Adding your own data

There are several ways for you to analyse and share your own data with Aleph. How best to do it is dependent on the type of data you are attempting to add and how frequently you would like to update it.

Importing documents and files

The most common type of data to import into Aleph is files, such as PDFs, E-Mail, or Word documents. Uploading them will make it easy to search them even if their text is hidden in images, and you can share them with your colleagues.

If you want to upload a small number of documents, you can do so directly in the Aleph interface as described below. However, when you're dealing with a large trove of documents (such as a leak) use the command-line based alephclient tool to submit documents in an automated fashion.

1. Create a personal dataset using the user interface.

2. Then upload your documents using the upload function inside that dataset.

You can share this personal dataset with colleagues who have accounts on the site and groups of users, but it cannot be made public.

Recurring imports

If you plan to regularly import data from a public source, such as a government web site, you may want to create a web crawler that automatically executes, collects data and submits them to Aleph.

Structuring your data

When importing a list of companies, people or similar data objects, it is helpful to convert your raw data into structured entities that Aleph can use to classify those entities for searching, cross-referencing, and many other operations.

For small and mid-size datasets, follow the instructions below to map your data into structured entities using the Aleph mapping editor. To map very large data straight from a SQL database, or to map complicated relationships, you will have to create a mapping file instead.

Using the Aleph mapping editor

1. Follow the "Importing documents and files" steps above to import your .csv, .xls, or .xlsx data file to a personal dataset.

2. Once the data file has finished uploading, browse to one of the tables you have uploaded. Click the "Generate Entities" tab to open the mapping editor.

3. Select the types of entities you would like to create from your data

4. Define any relationships - such as ownership or family relations - that exist between the entities.

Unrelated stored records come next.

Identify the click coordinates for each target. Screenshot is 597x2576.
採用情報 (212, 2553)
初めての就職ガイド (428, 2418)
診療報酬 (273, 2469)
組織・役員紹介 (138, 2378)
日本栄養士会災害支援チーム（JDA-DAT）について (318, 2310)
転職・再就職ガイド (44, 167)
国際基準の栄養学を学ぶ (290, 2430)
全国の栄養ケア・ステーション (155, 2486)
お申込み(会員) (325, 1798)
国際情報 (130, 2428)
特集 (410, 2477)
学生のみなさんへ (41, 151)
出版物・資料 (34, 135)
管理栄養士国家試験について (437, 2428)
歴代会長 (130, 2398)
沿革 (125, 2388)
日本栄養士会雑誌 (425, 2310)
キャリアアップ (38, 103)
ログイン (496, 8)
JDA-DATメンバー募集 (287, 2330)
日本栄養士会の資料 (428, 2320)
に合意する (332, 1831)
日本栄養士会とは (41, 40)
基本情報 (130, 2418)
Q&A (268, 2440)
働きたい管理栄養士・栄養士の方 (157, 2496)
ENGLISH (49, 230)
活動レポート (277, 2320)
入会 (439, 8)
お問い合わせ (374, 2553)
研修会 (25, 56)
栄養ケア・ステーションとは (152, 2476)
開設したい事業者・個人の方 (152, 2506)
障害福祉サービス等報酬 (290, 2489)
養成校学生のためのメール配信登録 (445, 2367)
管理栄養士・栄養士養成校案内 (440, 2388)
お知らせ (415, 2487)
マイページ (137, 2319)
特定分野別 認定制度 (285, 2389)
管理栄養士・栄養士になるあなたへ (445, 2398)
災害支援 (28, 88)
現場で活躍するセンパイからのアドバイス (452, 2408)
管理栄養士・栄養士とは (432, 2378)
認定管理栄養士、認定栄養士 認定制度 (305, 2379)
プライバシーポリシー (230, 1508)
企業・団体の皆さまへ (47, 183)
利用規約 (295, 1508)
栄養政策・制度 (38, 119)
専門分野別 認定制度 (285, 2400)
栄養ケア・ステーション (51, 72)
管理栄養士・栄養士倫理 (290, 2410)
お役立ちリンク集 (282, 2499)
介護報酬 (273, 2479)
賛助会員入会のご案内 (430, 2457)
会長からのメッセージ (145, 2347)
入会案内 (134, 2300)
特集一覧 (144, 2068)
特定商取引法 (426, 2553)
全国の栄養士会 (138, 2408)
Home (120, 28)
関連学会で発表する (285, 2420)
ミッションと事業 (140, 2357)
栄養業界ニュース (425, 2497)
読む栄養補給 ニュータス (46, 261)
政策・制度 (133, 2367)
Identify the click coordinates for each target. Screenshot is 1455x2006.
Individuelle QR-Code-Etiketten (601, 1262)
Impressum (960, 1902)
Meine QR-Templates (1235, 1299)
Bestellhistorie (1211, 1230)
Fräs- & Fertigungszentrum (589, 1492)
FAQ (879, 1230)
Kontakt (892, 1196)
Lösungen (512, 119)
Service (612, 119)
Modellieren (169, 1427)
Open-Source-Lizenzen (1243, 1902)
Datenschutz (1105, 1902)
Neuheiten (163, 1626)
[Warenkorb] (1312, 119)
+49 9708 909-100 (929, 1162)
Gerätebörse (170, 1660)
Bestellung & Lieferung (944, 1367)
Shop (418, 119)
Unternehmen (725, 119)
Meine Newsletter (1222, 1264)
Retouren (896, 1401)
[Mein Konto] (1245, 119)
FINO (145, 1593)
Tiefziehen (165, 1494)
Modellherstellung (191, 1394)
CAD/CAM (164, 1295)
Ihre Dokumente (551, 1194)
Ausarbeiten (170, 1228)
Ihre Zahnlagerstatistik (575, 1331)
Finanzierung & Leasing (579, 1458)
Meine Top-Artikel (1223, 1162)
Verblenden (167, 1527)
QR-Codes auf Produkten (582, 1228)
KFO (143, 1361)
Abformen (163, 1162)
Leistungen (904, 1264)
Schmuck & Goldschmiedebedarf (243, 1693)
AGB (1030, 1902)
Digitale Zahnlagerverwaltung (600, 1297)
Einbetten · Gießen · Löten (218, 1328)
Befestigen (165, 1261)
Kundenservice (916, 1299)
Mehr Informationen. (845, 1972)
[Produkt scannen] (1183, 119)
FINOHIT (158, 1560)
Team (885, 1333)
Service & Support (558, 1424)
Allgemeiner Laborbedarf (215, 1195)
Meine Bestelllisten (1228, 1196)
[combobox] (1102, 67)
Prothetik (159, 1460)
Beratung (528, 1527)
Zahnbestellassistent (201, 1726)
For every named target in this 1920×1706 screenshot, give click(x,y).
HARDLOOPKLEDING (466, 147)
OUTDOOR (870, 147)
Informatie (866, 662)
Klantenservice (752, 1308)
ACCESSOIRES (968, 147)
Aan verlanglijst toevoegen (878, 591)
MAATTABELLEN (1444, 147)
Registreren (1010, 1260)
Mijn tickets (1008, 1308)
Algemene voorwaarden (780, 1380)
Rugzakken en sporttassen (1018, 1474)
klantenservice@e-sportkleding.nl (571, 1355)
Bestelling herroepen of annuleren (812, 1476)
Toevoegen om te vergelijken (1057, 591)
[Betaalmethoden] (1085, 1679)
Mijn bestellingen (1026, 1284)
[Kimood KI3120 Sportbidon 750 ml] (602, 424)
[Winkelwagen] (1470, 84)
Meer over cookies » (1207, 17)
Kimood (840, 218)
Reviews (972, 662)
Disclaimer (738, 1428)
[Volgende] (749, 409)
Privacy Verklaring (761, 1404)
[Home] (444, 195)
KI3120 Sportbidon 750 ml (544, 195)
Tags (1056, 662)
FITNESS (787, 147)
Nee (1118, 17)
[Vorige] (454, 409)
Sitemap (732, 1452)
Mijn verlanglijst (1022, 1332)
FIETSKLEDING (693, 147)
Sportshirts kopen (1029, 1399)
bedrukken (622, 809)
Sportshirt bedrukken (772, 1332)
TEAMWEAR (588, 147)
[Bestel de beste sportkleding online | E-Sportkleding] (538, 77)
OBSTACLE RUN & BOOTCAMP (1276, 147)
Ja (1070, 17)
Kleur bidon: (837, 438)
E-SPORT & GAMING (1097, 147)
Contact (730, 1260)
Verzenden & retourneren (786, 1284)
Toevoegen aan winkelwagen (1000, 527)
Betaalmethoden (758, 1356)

5. Select columns from your data to use as unique keys for each entity.

Keys are usually ID numbers, email addresses, telephone numbers, or other properties of your data which are guaranteed to be unique. The more columns you are able to select as keys, the better, to ensure that Aleph correctly generates an entity for each unique entry in your data.

6. Assign data columns to properties of the entity types you have selected.

7. Add any fixed values to the entities. If, for instance, your data is a company registry from Moldova, it would be useful to set the "Country" property to "Moldova", so that all company entities that are generated will automatically have their country set as Moldova.

8. Verify and submit your mapping

When a mapping is submitted, Aleph will automatically generate structured entities based on the instructions you have provided it. It is important to note that any future edits you make to the mapping will re-generate these entities. Additionally, deleting the mapping will delete any entities generated from it.